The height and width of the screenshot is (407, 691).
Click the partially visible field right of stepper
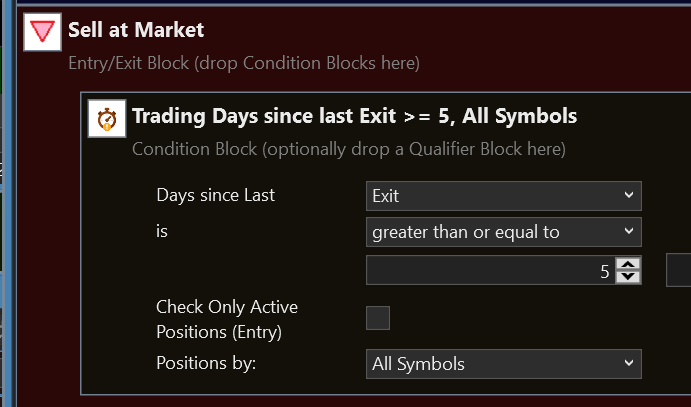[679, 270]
...
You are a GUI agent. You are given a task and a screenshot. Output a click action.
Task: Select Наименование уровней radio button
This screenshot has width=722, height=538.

* **Problem to solve**
Each line above that contains the word "height" must be copied.

* **Exercise result**
The height and width of the screenshot is (407, 691).
This screenshot has width=722, height=538.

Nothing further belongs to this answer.